[Extracted rows]
════════════════
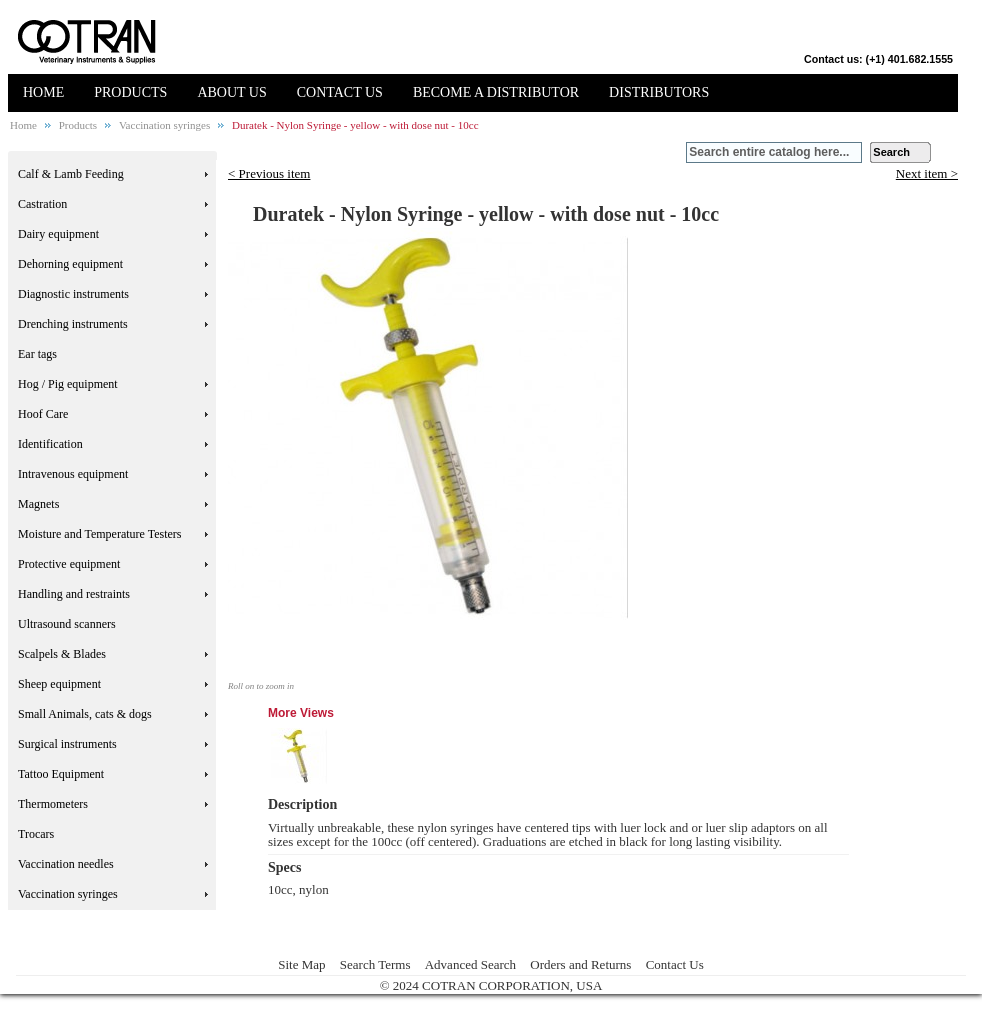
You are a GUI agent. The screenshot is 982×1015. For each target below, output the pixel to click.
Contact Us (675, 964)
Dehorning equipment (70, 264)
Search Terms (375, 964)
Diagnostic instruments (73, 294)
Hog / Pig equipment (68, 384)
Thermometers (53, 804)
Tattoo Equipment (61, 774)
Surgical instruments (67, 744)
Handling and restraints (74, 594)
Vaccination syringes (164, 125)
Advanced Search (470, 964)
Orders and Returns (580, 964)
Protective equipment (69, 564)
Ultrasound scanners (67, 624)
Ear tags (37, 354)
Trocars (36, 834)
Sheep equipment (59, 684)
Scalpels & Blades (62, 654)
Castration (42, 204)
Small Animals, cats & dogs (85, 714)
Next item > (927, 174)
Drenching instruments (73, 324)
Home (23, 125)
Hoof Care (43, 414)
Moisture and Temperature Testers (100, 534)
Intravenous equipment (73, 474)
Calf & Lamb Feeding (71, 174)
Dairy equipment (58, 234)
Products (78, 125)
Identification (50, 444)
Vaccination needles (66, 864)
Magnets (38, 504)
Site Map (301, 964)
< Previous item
════════════════
## TASK
Reproduce every row above word for word, omitting the picture.

## TASK SOLUTION
You are a GUI agent. The screenshot is 982×1015. For each target below, output the pixel to click.
Contact Us (675, 964)
Dehorning equipment (70, 264)
Search Terms (375, 964)
Diagnostic instruments (73, 294)
Hog / Pig equipment (68, 384)
Thermometers (53, 804)
Tattoo Equipment (61, 774)
Surgical instruments (67, 744)
Handling and restraints (74, 594)
Vaccination syringes (164, 125)
Advanced Search (470, 964)
Orders and Returns (580, 964)
Protective equipment (69, 564)
Ultrasound scanners (67, 624)
Ear tags (37, 354)
Trocars (36, 834)
Sheep equipment (59, 684)
Scalpels & Blades (62, 654)
Castration (42, 204)
Small Animals, cats & dogs (85, 714)
Next item > (927, 174)
Drenching instruments (73, 324)
Home (23, 125)
Hoof Care (43, 414)
Moisture and Temperature Testers (100, 534)
Intravenous equipment (73, 474)
Calf & Lamb Feeding (71, 174)
Dairy equipment (58, 234)
Products (78, 125)
Identification (50, 444)
Vaccination needles (66, 864)
Magnets (38, 504)
Site Map (301, 964)
< Previous item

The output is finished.